§ **What is being asked**:
Could you return, exactly as written, only the lines from the one holding "Task: Click the warning" through the final line of the records below?
————————
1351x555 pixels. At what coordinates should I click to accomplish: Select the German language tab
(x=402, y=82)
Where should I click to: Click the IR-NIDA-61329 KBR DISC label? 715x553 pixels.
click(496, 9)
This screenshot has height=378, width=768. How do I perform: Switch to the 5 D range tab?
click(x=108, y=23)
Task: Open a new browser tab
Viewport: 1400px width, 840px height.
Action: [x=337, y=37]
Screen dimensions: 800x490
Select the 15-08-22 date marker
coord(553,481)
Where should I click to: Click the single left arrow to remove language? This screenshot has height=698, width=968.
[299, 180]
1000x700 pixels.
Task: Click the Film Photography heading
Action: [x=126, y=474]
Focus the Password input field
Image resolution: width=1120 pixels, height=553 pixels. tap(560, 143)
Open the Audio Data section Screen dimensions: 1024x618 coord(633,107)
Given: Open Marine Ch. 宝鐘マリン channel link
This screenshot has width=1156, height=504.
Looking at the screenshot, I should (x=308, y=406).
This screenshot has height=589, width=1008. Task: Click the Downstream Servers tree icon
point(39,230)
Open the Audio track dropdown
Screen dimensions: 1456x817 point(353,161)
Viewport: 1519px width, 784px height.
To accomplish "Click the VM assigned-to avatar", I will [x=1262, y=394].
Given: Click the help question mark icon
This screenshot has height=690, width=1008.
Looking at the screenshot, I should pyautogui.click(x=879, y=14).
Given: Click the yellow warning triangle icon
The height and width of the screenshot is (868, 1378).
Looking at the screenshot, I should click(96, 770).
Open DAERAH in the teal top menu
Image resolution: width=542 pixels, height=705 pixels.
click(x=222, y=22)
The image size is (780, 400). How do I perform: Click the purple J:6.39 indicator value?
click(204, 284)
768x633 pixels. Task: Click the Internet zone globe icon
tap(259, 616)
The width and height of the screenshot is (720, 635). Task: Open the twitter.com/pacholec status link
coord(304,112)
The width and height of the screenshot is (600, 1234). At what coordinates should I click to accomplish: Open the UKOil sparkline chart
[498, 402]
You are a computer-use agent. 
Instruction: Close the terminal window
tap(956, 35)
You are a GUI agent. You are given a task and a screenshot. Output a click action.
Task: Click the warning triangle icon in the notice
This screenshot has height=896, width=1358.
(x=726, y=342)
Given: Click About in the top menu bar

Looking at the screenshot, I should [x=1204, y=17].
————————
§ **Written reply**:
Task: Click the warning triangle icon in the notice
This screenshot has height=896, width=1358.
(x=726, y=342)
Given: Click About in the top menu bar

Looking at the screenshot, I should [x=1204, y=17].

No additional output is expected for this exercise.